On Thursday, November 5, 2020, within the context of Artissima 2020, Quartz Studio is pleased to present the first solo show in Turin by the Italian artist Giovanni Kronenberg (Milan, 1974).
For over fifteen years, Giovanni Kronenberg has been using sculpture and drawing to explore the notion of art as a human activity that resists interpretation and narrative approach. Artifacts, natural findings, and objects that have lost their use are subject to interventions and manipulations, sometimes ephemeral and almost imperceptible, other times more exuberant and invasive. His work is a quiet meditation on themes such as time, the erosion of meaning and value, and the space that human existence occupies within a horizon of events that transcends it.

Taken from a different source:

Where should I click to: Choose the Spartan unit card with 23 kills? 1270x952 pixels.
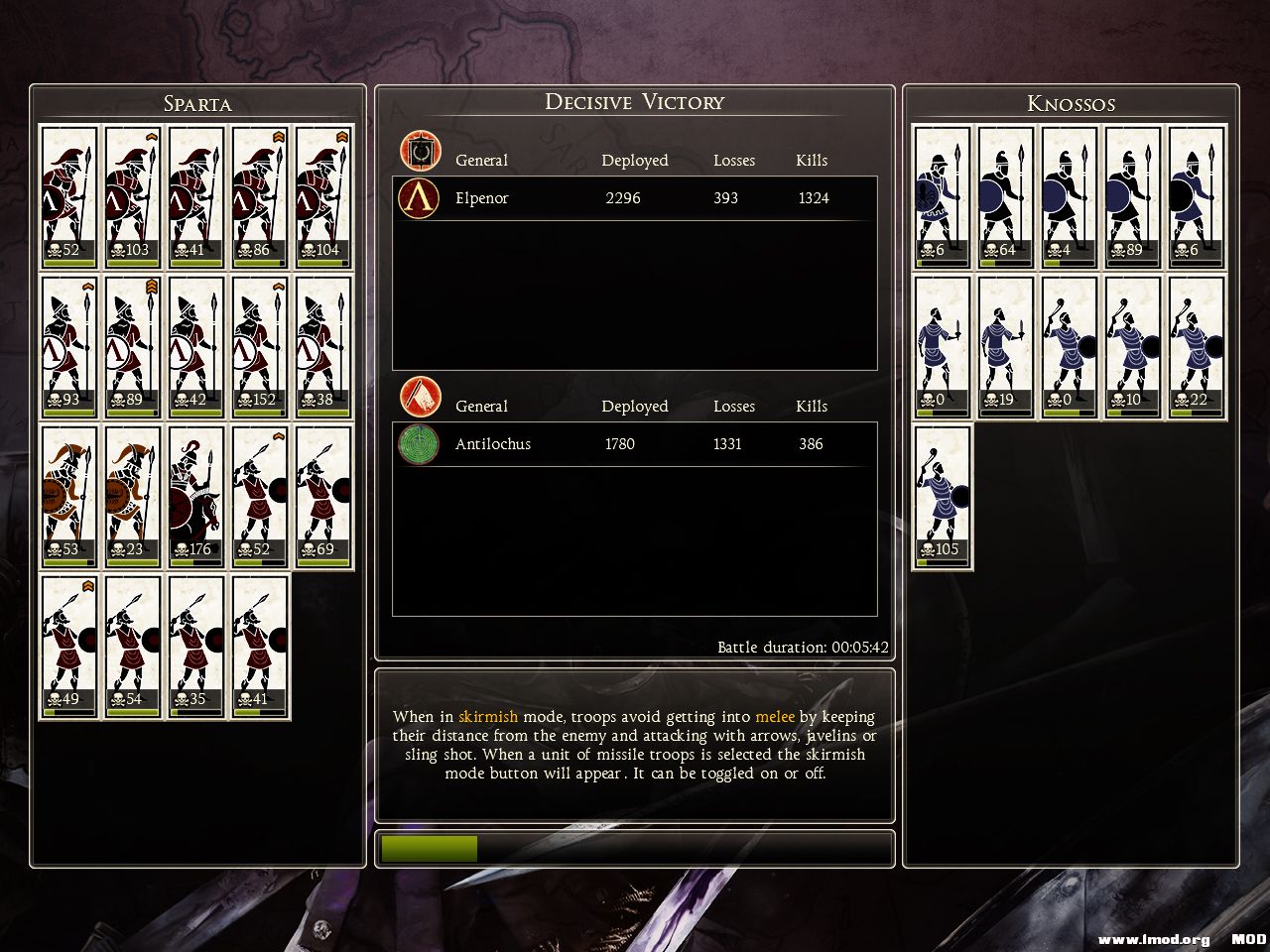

Kronenberg defines the artifacts and objects he manipulates and exhibits as “not consumed by the gaze.” This statement clarifies his intention to make art defined by a continuous reworking of things and meanings that have been forgotten or obscured, far from contemporary technical or scientific knowledge. The drawings that go with his exhibitions are always small and made with colored pencils or pastels, following on his fascination with forms and materials that he excavates and reactivates, here with frequent references to the worlds of animals, minerals, and plants.

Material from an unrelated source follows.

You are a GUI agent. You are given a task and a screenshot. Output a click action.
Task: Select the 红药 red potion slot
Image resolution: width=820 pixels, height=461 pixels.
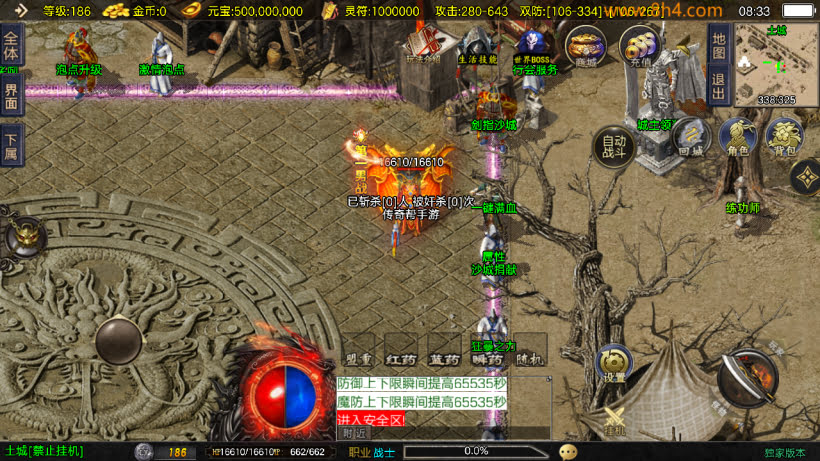click(401, 349)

The work of Giovanni Kronenberg is the subject of an upcoming monographic publication due to be released at the beginning of December 2020 by Mousse Publishing. The book — the first comprehensive publication to cover the artist’s output from the last ten years — is edited by Alessandro Rabottini and features essays by Davide Ferri, Simone Menegoi, and Alessandro Rabottini, together with a conversation between the artist and Pavel S. Pyś.